[Start of section]

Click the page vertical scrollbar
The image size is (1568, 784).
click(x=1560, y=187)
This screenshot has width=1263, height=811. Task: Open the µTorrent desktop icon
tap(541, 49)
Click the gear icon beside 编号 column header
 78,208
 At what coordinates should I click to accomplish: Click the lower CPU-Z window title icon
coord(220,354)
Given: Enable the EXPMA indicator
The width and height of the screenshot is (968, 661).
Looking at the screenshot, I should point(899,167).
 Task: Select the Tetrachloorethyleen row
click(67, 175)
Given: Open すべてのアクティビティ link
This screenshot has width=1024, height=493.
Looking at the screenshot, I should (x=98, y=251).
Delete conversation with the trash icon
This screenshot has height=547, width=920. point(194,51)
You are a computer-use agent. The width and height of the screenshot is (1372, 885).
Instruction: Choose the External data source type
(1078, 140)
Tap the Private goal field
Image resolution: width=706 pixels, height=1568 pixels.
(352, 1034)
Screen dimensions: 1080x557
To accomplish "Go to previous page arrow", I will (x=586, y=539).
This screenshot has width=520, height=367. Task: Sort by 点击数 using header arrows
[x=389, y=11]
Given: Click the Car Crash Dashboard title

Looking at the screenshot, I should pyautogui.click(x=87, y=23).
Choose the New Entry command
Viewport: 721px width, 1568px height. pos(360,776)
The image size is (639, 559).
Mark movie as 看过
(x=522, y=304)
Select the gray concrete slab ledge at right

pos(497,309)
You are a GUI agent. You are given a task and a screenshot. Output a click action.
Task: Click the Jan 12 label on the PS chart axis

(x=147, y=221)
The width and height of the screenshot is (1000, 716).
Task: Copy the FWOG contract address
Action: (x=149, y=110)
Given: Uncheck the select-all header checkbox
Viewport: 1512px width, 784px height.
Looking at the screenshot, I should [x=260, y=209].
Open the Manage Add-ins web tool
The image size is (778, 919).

[End of section]

What to do
Within the material, find all lines that hold the word "agent" and show them.

Solution for this task
You are a computer-use agent. The width and height of the screenshot is (1372, 885).
You are a GUI agent. You are given a task and a screenshot. Output a click action.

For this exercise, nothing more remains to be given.